Task requirements >> Please give every line of the listing again, replacing "arrowhead" with "arrow tip" wherever it occurs and leaving everything else unchanged.

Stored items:
☆ ☆ ☆
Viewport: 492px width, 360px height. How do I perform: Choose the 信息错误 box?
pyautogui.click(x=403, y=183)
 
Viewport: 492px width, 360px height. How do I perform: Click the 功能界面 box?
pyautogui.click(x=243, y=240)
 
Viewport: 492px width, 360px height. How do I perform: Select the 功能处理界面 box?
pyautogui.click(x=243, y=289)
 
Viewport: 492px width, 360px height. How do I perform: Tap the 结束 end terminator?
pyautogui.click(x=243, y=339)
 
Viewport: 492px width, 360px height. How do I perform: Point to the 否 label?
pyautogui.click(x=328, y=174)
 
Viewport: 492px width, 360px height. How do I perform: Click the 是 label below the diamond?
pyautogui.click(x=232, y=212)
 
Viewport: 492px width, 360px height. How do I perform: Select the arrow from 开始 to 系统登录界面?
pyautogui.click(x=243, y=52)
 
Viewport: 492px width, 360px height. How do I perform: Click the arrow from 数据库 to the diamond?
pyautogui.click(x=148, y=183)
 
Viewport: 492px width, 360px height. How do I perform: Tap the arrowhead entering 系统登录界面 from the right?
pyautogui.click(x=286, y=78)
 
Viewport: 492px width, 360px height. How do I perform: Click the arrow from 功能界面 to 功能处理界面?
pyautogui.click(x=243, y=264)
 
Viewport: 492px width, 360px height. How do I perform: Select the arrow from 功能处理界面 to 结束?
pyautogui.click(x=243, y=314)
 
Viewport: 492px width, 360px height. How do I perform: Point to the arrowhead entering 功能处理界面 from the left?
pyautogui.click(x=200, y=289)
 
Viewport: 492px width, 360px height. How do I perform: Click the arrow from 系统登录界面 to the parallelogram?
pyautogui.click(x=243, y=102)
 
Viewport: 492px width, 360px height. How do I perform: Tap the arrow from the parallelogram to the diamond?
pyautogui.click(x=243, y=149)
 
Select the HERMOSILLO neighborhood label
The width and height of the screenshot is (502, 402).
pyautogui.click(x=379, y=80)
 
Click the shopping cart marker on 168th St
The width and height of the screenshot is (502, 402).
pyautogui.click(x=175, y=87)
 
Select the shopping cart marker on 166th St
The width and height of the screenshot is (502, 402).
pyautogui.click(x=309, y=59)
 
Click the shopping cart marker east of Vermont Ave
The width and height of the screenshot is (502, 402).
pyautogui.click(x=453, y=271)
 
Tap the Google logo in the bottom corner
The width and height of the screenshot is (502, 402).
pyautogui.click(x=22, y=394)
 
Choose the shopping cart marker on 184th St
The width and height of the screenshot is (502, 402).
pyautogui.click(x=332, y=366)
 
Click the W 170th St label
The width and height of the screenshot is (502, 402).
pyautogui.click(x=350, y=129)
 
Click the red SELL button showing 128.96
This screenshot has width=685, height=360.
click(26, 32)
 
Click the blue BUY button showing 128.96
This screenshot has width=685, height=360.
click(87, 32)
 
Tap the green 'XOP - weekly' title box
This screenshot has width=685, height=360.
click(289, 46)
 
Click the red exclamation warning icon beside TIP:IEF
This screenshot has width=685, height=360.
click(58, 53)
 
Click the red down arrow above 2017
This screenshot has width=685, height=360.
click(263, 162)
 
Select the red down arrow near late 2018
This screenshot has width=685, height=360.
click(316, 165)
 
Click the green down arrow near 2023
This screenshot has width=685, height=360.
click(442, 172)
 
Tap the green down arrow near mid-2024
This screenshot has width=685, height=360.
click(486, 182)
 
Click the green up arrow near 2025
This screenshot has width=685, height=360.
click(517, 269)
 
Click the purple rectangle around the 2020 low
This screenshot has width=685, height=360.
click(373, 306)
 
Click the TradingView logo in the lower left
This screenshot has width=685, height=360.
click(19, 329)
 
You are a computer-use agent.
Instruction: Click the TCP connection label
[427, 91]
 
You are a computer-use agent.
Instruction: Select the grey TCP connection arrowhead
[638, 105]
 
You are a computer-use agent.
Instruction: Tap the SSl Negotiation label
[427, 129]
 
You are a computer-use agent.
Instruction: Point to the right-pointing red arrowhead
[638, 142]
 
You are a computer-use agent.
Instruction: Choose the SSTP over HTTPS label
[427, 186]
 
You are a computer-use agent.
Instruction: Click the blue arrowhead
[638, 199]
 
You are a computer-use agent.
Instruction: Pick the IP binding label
☆ ☆ ☆
The answer >>
Viewport: 492px width, 360px height. How do I perform: Choose the 信息错误 box?
pyautogui.click(x=403, y=183)
 
Viewport: 492px width, 360px height. How do I perform: Click the 功能界面 box?
pyautogui.click(x=243, y=240)
 
Viewport: 492px width, 360px height. How do I perform: Select the 功能处理界面 box?
pyautogui.click(x=243, y=289)
 
Viewport: 492px width, 360px height. How do I perform: Tap the 结束 end terminator?
pyautogui.click(x=243, y=339)
 
Viewport: 492px width, 360px height. How do I perform: Point to the 否 label?
pyautogui.click(x=328, y=174)
 
Viewport: 492px width, 360px height. How do I perform: Click the 是 label below the diamond?
pyautogui.click(x=232, y=212)
 
Viewport: 492px width, 360px height. How do I perform: Select the arrow from 开始 to 系统登录界面?
pyautogui.click(x=243, y=52)
 
Viewport: 492px width, 360px height. How do I perform: Click the arrow from 数据库 to the diamond?
pyautogui.click(x=148, y=183)
 
Viewport: 492px width, 360px height. How do I perform: Tap the arrow tip entering 系统登录界面 from the right?
pyautogui.click(x=286, y=78)
 
Viewport: 492px width, 360px height. How do I perform: Click the arrow from 功能界面 to 功能处理界面?
pyautogui.click(x=243, y=264)
 
Viewport: 492px width, 360px height. How do I perform: Select the arrow from 功能处理界面 to 结束?
pyautogui.click(x=243, y=314)
 
Viewport: 492px width, 360px height. How do I perform: Point to the arrow tip entering 功能处理界面 from the left?
pyautogui.click(x=200, y=289)
 
Viewport: 492px width, 360px height. How do I perform: Click the arrow from 系统登录界面 to the parallelogram?
pyautogui.click(x=243, y=102)
 
Viewport: 492px width, 360px height. How do I perform: Tap the arrow from the parallelogram to the diamond?
pyautogui.click(x=243, y=149)
 
Select the HERMOSILLO neighborhood label
The width and height of the screenshot is (502, 402).
pyautogui.click(x=379, y=80)
 
Click the shopping cart marker on 168th St
The width and height of the screenshot is (502, 402).
pyautogui.click(x=175, y=87)
 
Select the shopping cart marker on 166th St
The width and height of the screenshot is (502, 402).
pyautogui.click(x=309, y=59)
 
Click the shopping cart marker east of Vermont Ave
The width and height of the screenshot is (502, 402).
pyautogui.click(x=453, y=271)
 
Tap the Google logo in the bottom corner
The width and height of the screenshot is (502, 402).
pyautogui.click(x=22, y=394)
 
Choose the shopping cart marker on 184th St
The width and height of the screenshot is (502, 402).
pyautogui.click(x=332, y=366)
 
Click the W 170th St label
The width and height of the screenshot is (502, 402).
pyautogui.click(x=350, y=129)
 
Click the red SELL button showing 128.96
This screenshot has width=685, height=360.
click(26, 32)
 
Click the blue BUY button showing 128.96
This screenshot has width=685, height=360.
click(87, 32)
 
Tap the green 'XOP - weekly' title box
This screenshot has width=685, height=360.
click(289, 46)
 
Click the red exclamation warning icon beside TIP:IEF
This screenshot has width=685, height=360.
click(58, 53)
 
Click the red down arrow above 2017
This screenshot has width=685, height=360.
click(263, 162)
 
Select the red down arrow near late 2018
This screenshot has width=685, height=360.
click(316, 165)
 
Click the green down arrow near 2023
This screenshot has width=685, height=360.
click(442, 172)
 
Tap the green down arrow near mid-2024
This screenshot has width=685, height=360.
click(486, 182)
 
Click the green up arrow near 2025
This screenshot has width=685, height=360.
click(517, 269)
 
Click the purple rectangle around the 2020 low
This screenshot has width=685, height=360.
click(373, 306)
 
Click the TradingView logo in the lower left
This screenshot has width=685, height=360.
click(19, 329)
 
You are a computer-use agent.
Instruction: Click the TCP connection label
[427, 91]
 
You are a computer-use agent.
Instruction: Select the grey TCP connection arrow tip
[638, 105]
 
You are a computer-use agent.
Instruction: Tap the SSl Negotiation label
[427, 129]
 
You are a computer-use agent.
Instruction: Point to the right-pointing red arrow tip
[638, 142]
 
You are a computer-use agent.
Instruction: Choose the SSTP over HTTPS label
[427, 186]
 
You are a computer-use agent.
Instruction: Click the blue arrow tip
[638, 199]
 
You are a computer-use agent.
Instruction: Pick the IP binding label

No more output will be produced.